Data and Metadata

Last updated on 2023-11-16 | Edit this page

Quote by Jeffrey Pomerantz saying 'Data is stuff. It is raw, unprocessed, possibly even untouched by human hands, unviewed by human eyes,, un-thought-about by human minds.'
Pomerantz, J. (2015). Metadata. Cambridge, MA: MIT Press.

Overview

Questions

  • What is data and what is metadata?
  • Which types of metadata exist?
  • Where can I find (meta)data in everyday examples?
  • What are bad and good enough practices of metadata handling in the scientific context?

Objectives

  • Recognize and describe examples of (meta)data
  • Name best and worst practice situations in research (meta)data handling
  • Getting familiar with the example dataset

Data – Information – Knowledge – Wisdom


The question “What is data?” seems trivial at first, but if we look at the definition, it is apparent that the question is not that easy to answer. In information science, we distinguish between Glyphs (or symbols), data, information, knowledge and wisdom. GLYPHS are the smallest unit of data representation. Glyphs represent the symbols of which data can be composed.

To cite the information scientist Jeffrey Pomerantz, “DATA is stuff. It is raw, unprocessed, possibly even untouched by human hands, unviewed by human eyes, un-thought-about by human minds”1. In other words, data is potential information, that requires processing and context to extract the information held within.

Accordingly, INFORMATION is processed, human-consumable data. If this information is internalized by a human being, it is called KNOWLEDGE. This knowledge can be applied in a broader context by the human being. Applied knowledge is called WISDOM. The key to reaching wisdom from data is processing and contextualizing data to extract information. To achieve this goal we often need to add a description to the data: metadata.

Information pyramid

Information pyramid from glyphs to wisdom highlighting the data fracture. Text reads: Data is potential information and needs to be processed and contextualized to make it accessible for the human audience.

Metadata


Metadata is (semi-)structured data that provides information about characteristics of other (more complex) data objects (e.g. files or documents). Regarding research data, metadata gives the observer the necessary context to interpret the data and derive information from it. Although metadata is data itself, it only is meaningful in connection with a data object that is described by the metadata record (e.g. the meta-information in a book about said book). Metadata can be found inside of a data object (e.g. in a book, in a data record) or as a separate object (e.g. library catalogue, separate file).

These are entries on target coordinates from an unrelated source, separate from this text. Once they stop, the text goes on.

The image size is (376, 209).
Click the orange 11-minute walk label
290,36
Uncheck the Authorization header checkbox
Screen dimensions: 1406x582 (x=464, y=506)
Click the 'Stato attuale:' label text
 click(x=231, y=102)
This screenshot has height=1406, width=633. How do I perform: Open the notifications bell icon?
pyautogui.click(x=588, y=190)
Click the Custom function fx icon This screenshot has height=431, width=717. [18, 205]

National Information Standards Organization (NISO, 2004, from “Big Data, Little Data, No Data”, Christine L. Borgman, 2015): “Metadata is structured information that describes, explains, locates, or otherwise makes it easier to retrieve, use or manage an information resource”.

Types of Metadata


Descriptive metadata provides information about the intellectual content of a (digital) object (e.g. title, author, date of publication, subject, description, unique identifier). 2

Administrative metadata provides information to support the management of a resource (e.g. technical information regarding the file’s creation and format, version, information about copyright, licence and intellectual property rights). 2

Structural metadata specifies the relationships between components of a (digital) object and between different (digital) objects (e.g. chapters in a book). 2

Challenge 1: Real-world metadata

  1. Open one of these web pages in your preferred browser:
  1. Open one of the articles linked on the main page.
  2. Inspect the web page source code.
Browser Shortcut to Source Code
Firefox Ctrl + u
Chrome Ctrl + u
Safari Option + Command + u
Opera Ctrl + u
Edge Ctrl + u
Internet Explorer Ctrl + u
  1. Look for meta tags in the HTML source code <head> element.
  2. Assign some <meta> tags to one of the categories descriptive, administrative, structural

Metadata records


Handwritten (lab) notes Handwritten (lab) notes are still a common practice in many scientific disciplines. These notes are easy to take during data generation. The greatest disadvantage, however, is the physical separation from the data itself and the difficulty to find, store and share this information. Often, handwritten lab notes do not follow a predictable structure and, hence, are hard to interpret and sometimes even hard to read.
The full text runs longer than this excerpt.